I acknowledge that brevity is essential when asking such a question, but there is brevity and there is paucity. The Government never envisaged that Europe would actually succeed at any form of Union, and so merely asked the question of the day. There is nothing about further integration.

That day is now passed and yet successive Governments, of whatever hue, have eased the country ever further into deeper Union; without, and this is key, any sort of mandate, beyond being a member of the Common Market. No political party (until recently) has ever suggested a referendum on EU membership in their manifesto. Essentially, on the basis of a single question back in 1975, successive governments have taken a lot onto themselves.

So contrary to the EUphiles claim, the British people have never been asked whether they agree to be a part of a European or Monetary Union. It is time that wrong was righted and British people were formally asked if they agree to extend the mandate we gave to our elected leadership in 1975.

Average Englishman said...

"Cameron is unlikely to be able to pull off the Wilson trick with the British public this time around."

Too damn right. I was conned in 1975 along with an awful lot of other people. Edward Heath was my MP and with the benefit of hindsight, he makes Tony Blair look like paragon of honesty and virtue.

The effect on the UK's trade with the Commonweath was not made clear. The idea of a United States of Europe was regarded as ridiculous by the 'pro Common Market' lobby, as was the idea of a common currency. The whole thing was sold to the UK voter as a step up from the UK's then involvement with E.F.T.A. (the European Free Trade Association) that would improve trade links and help a very ailing economy. No mention was made of 'ever closer union' and the effective ending of the UK as an independent country. The politicians knew they couldn't get the thing past the people without lying on a massive scale and so that is what happened. Sadly, I think that our current crop of politicians are if anything, worse than those who were in power in 1975, so I expect no more than another pack of lies but this time, as OE says, things are different.

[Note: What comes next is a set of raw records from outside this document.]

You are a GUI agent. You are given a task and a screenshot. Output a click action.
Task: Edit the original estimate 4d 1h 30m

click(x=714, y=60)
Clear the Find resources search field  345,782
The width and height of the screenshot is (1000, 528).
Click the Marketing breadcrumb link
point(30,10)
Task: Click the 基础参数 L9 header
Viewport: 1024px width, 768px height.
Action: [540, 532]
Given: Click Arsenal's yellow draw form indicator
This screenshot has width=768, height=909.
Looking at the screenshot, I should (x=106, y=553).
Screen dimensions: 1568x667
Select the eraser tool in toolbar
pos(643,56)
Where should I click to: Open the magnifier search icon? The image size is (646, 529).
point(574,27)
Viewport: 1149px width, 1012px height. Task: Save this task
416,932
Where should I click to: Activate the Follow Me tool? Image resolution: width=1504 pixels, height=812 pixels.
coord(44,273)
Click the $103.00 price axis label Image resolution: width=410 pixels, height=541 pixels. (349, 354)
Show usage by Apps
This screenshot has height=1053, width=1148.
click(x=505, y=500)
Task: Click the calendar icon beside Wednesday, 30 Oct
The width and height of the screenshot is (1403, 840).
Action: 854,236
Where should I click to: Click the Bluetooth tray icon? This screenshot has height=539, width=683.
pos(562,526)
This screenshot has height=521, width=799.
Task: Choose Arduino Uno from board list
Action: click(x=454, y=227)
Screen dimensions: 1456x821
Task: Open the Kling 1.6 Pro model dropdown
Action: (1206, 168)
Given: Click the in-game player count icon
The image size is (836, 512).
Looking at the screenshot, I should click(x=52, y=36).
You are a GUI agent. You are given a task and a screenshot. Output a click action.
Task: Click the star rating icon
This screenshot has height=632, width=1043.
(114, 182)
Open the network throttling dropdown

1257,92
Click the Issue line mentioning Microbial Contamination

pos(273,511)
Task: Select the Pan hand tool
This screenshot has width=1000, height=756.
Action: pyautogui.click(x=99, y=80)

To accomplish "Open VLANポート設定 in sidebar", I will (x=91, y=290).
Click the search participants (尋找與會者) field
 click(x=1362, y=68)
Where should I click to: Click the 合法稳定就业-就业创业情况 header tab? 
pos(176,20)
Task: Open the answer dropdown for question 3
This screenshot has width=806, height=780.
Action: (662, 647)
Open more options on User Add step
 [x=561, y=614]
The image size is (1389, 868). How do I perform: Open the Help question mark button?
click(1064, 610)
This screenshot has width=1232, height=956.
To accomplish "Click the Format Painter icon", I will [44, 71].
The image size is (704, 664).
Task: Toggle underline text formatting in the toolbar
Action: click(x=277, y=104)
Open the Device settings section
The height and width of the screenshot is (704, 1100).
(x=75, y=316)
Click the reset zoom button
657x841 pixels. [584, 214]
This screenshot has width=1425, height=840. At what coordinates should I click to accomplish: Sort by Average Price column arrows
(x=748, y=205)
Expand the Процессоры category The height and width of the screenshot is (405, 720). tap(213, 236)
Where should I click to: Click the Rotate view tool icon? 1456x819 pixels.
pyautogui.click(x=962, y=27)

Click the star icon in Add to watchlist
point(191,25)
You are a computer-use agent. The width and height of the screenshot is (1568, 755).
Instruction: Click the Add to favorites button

The UK people now largely know the EUSSR are for the monster that it is and those who are still in the dark become fewer every day. The EU is failing as an economic entity and it is apparent that overall, the UK would be 'better off out' economically as well as in terms of clawing back our lost freedoms.

If Dave wins the next election outright and then does not try to wriggle out of holding the referendum on some pretext or other and then, against my expectations, he actually wins through to keep the UK in the EUSSR by another massive con trick, the margin of any victory for him would be very slight. The matter would not just go away afterwards. UKIP is here to stay and so will be the discontent with the EU that would only grow larger as it continues to take control over our country and makes more unpopular decisions. So, if Dave 'pulls a rabbit out of the hat' this time, it will only postpone the inevitable not change it.

Denis Cooper said...

"The Foreign and Commonwealth Office has published a previously confidential account of the 1974-75 renegotiation of the UK's EU membership under Harold Wilson's Labour Government."

Until I've had a chance to read all of its 200 plus pages I will restrict myself to a single general question:

"Precisely why has the FCO chosen to publish this confidential report now, nearly four decades after the event?".

Whatever their reason it is very unlikely that they suddenly have the best interests of the British people at heart.

Anonymous said...

With the MananaZone now heading full steam into a deflation trap the Single Market (don't make me laugh) is shrinking by the day. Europe will soon be just another dog that has had its day.

Soon the Euro-Sovereign debt crisis will re-appear and, for some nations, default beckons.

The EU is overseeing the largest destruction of monetary value in the history of this planet.

When do we get to hang these chumps?